Learning how to properly grade coins is perhaps the biggest challenge new coin collectors face. Understanding the proper grade for a coin is core to establishing its value. Whether your goal is to make more savvy coin purchases, or to appraise your own collection, being able to grade your own coins is a skill that is not optional. Although grading services have certainly filled an important gap in the marketplace since their inception, the fact is that only a small percentage of all collectible coins have been slabbed (graded and put into a holder.) Even the coins which have been slabbed are sometimes misgraded, and experts such as Q. David Bowers will tell you that you shouldn't use the label in the holder to decide what the coin inside grades at, but grade the coin yourself and let the label be your confirmation. According to Bowers, if the grade on the label is too high, don't buy the coin. If the grade on the label is too low, you may have found yourself a nice bargain!

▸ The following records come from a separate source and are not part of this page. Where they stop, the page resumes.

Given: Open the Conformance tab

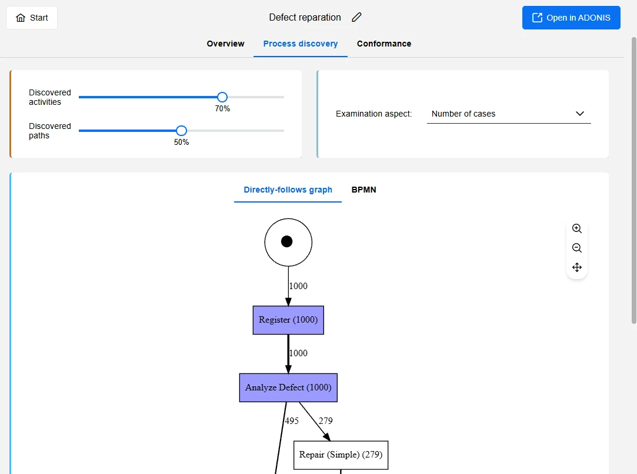Looking at the screenshot, I should [x=383, y=44].
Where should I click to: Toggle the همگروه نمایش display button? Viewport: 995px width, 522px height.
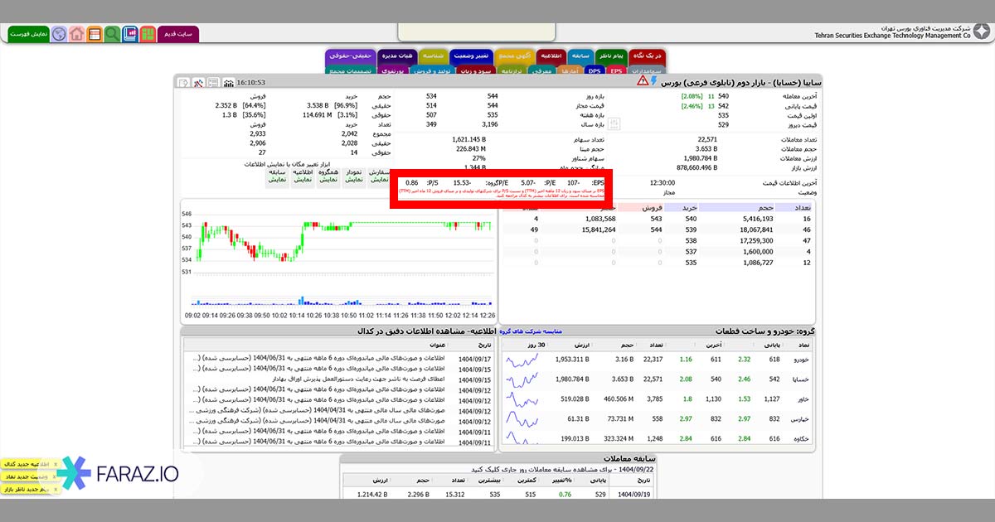(328, 175)
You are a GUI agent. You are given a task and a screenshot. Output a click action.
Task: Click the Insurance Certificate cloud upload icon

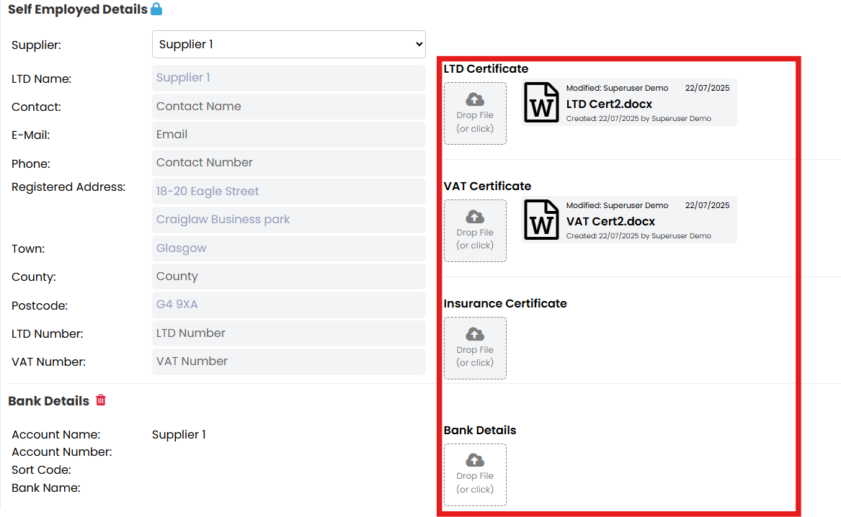tap(475, 334)
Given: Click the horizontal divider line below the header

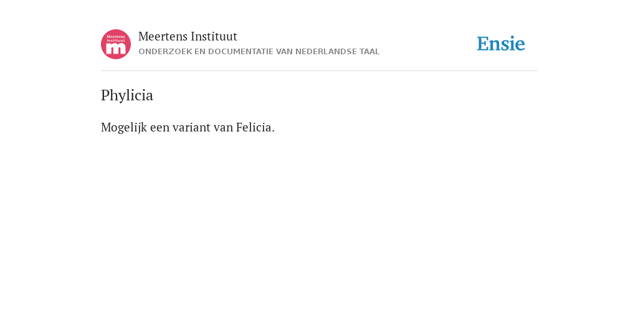Looking at the screenshot, I should pos(319,71).
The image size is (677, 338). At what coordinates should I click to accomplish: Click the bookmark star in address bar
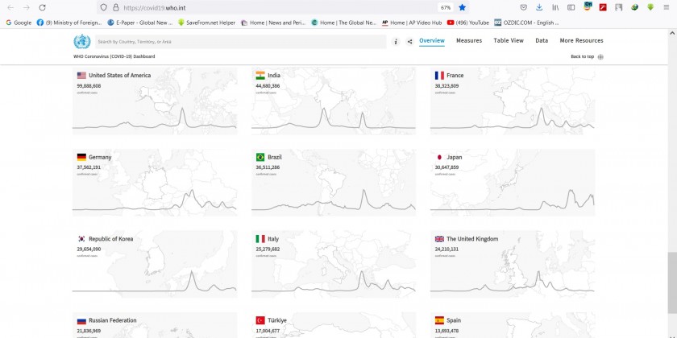(463, 7)
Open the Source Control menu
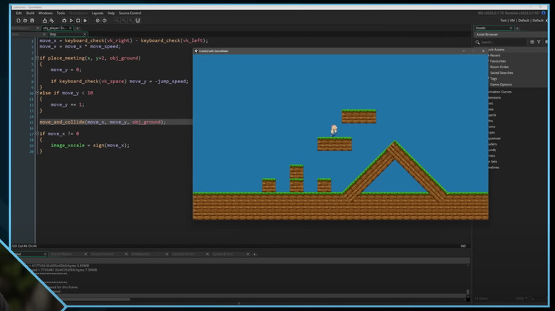This screenshot has height=311, width=555. 130,13
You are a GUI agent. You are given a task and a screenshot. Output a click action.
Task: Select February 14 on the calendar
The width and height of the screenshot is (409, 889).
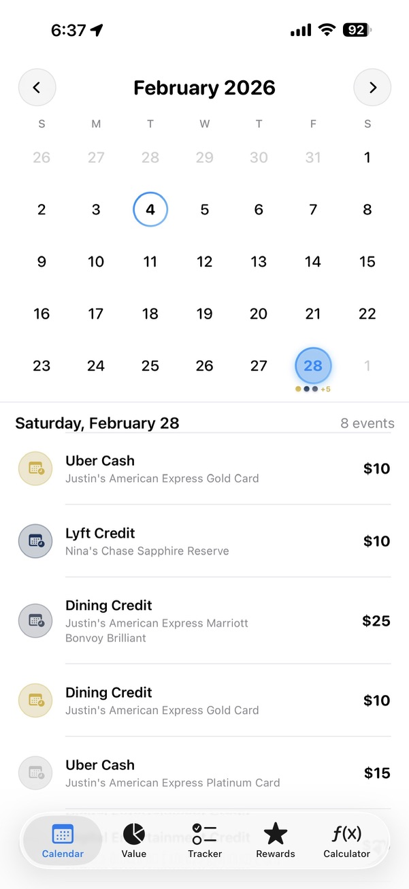point(312,261)
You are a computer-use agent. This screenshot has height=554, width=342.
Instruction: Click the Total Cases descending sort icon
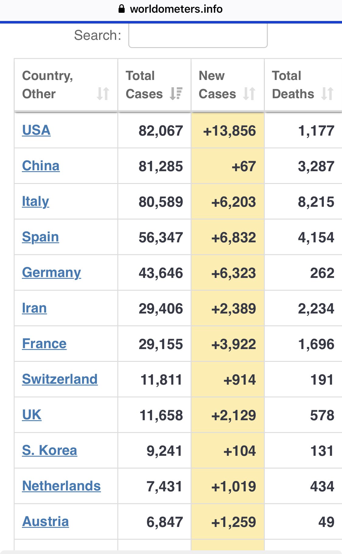tap(176, 94)
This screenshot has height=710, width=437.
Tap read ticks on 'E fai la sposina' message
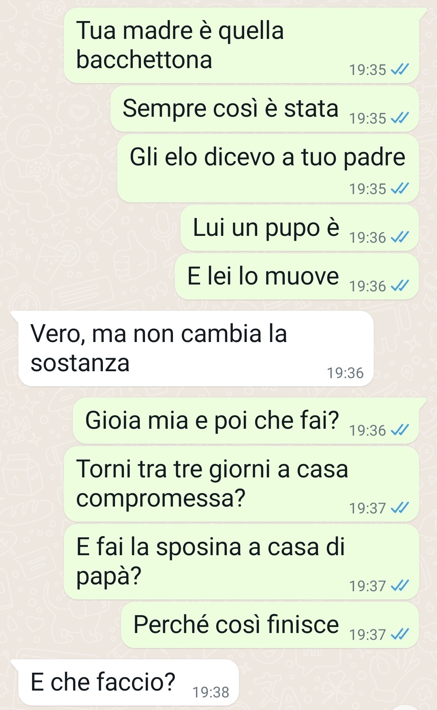[x=400, y=586]
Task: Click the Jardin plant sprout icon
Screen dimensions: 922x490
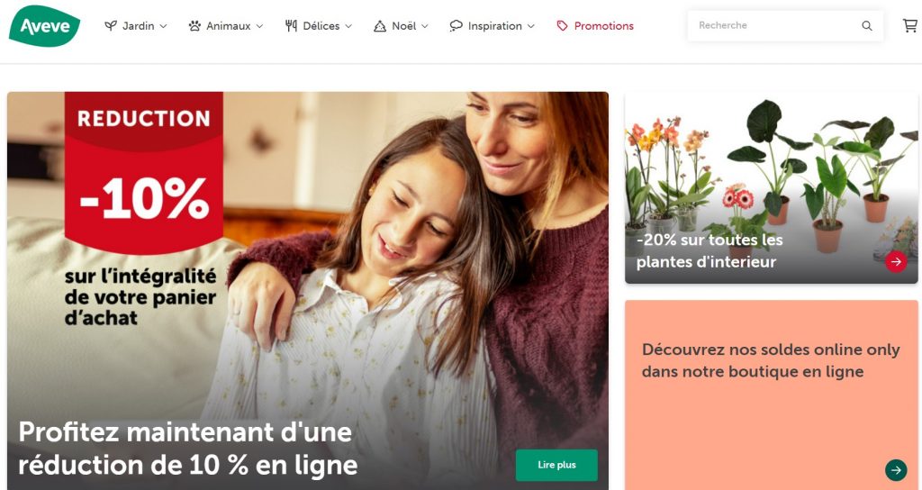Action: click(x=111, y=26)
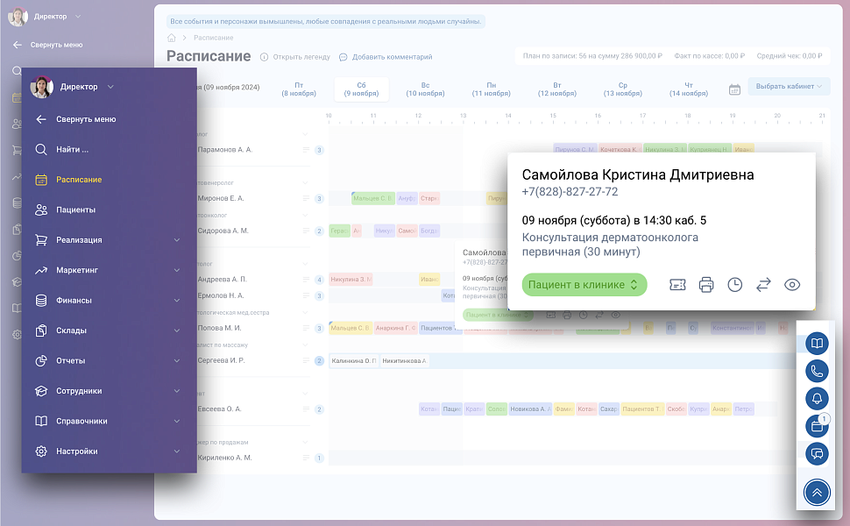This screenshot has width=850, height=526.
Task: Click the ticket icon in patient card
Action: (677, 285)
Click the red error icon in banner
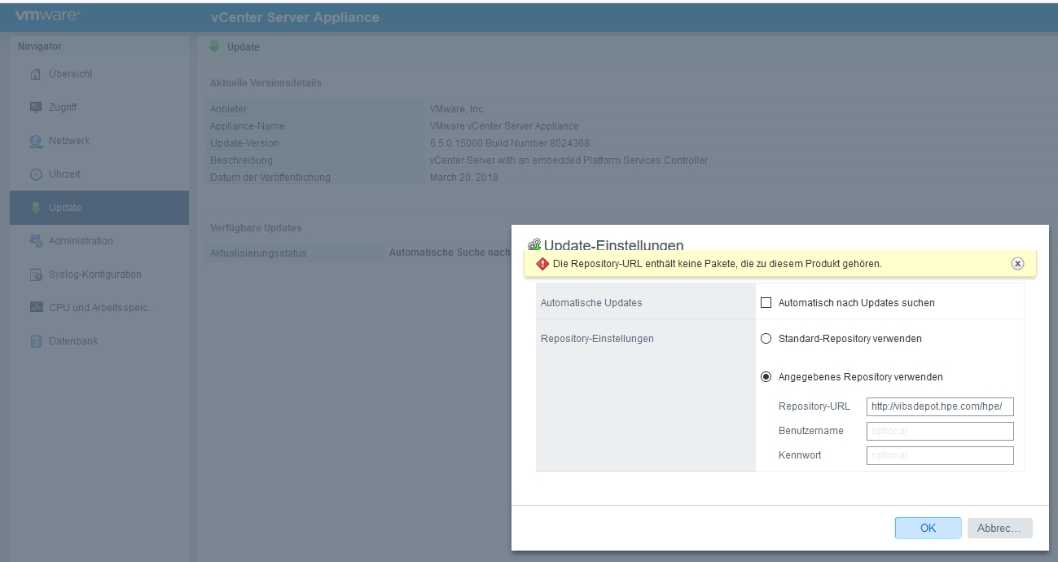 [542, 264]
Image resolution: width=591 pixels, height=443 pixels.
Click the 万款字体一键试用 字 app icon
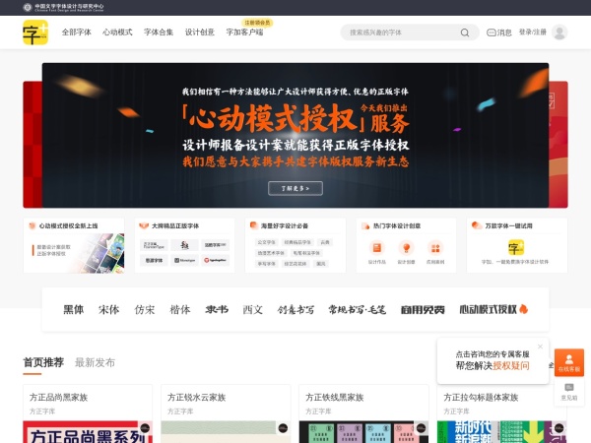click(516, 246)
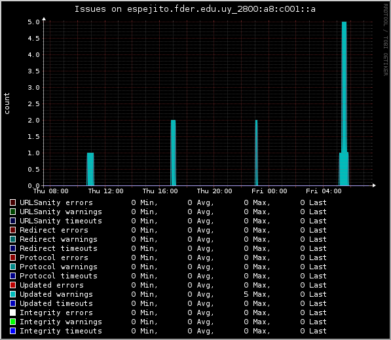The width and height of the screenshot is (391, 340).
Task: Click the Fri 04:00 time axis label
Action: click(324, 191)
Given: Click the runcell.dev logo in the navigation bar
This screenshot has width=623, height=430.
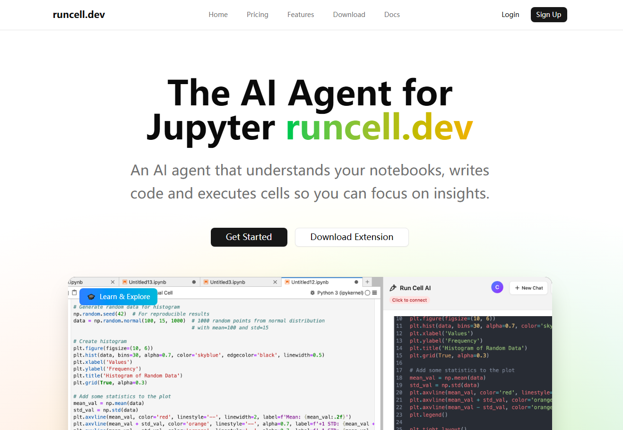Looking at the screenshot, I should coord(79,15).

How can you begin learning how to grade? I've got you covered in Coin Grading Made Simple.

Comments
What a SUPER useful article THANK YOU
Buy a PHOTOGRADE book,a PCGS coin grading and counterfeit detection book(offered by PCGS with an upgrade membership.(PAY THE MONEY)My idea is simple. If i believe a coin is worth more than $200 then it’s worth sumitting to PCGS. It will cost money to join the COLLECTORS CLUB but will pay off in the long run. DO NOT bring your coins to any coin shop!! They will be ultra conservative with grading and you will be offered a very small % of the acual value. This is how they make money.Your money.Ive had this experience with several different “reputable” coin shops. Even STACKS of New York. Get educated and certify your coins thru PCGS
Thank you for this post. Any coin collectors both advance and beginner can benefit from this post. Most of the coins are hard to grade so a little help or a guideline is always appreciated.
I use Scott A Travers book, the Coin Collectors Survival Manual. In it is a section right after page 168 that has color photographs depicting various grades in good condition up to the mint state grades. It also has a map of the surface of the morgan dollar & the importence of the areas that are going to affect a grade shown by the colored areas on the map. In those areas it tells you what is importent about how the mapped areas affect the grading of a coin by the marks, or lack of, in those mapped areas. Constent study & loking at coins in various stages of wear, will eventually lead to some expertize in learning to grade coins on your own.
There are time of frustration, where i think i’ll never get this down to a science. I’m not a good grader. I should leave it to the experts. But, then again, it can be done to come up with a ball park figure, when you finally pick it up. Sooner or later it starts to sink in. The more you learn, the faster it sinks in. If i can do it, any body can. The point is, not giving up. You can do it with practice.